═════ Given records

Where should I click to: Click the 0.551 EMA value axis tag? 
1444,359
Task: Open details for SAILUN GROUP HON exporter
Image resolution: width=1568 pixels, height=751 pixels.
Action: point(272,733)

══════════

▸ **Instructions for the task**: Return every line of the material exactly.

▸ **Result of the exercise**:
Where should I click to: Click the 0.551 EMA value axis tag? 
1444,359
Task: Open details for SAILUN GROUP HON exporter
Image resolution: width=1568 pixels, height=751 pixels.
Action: point(272,733)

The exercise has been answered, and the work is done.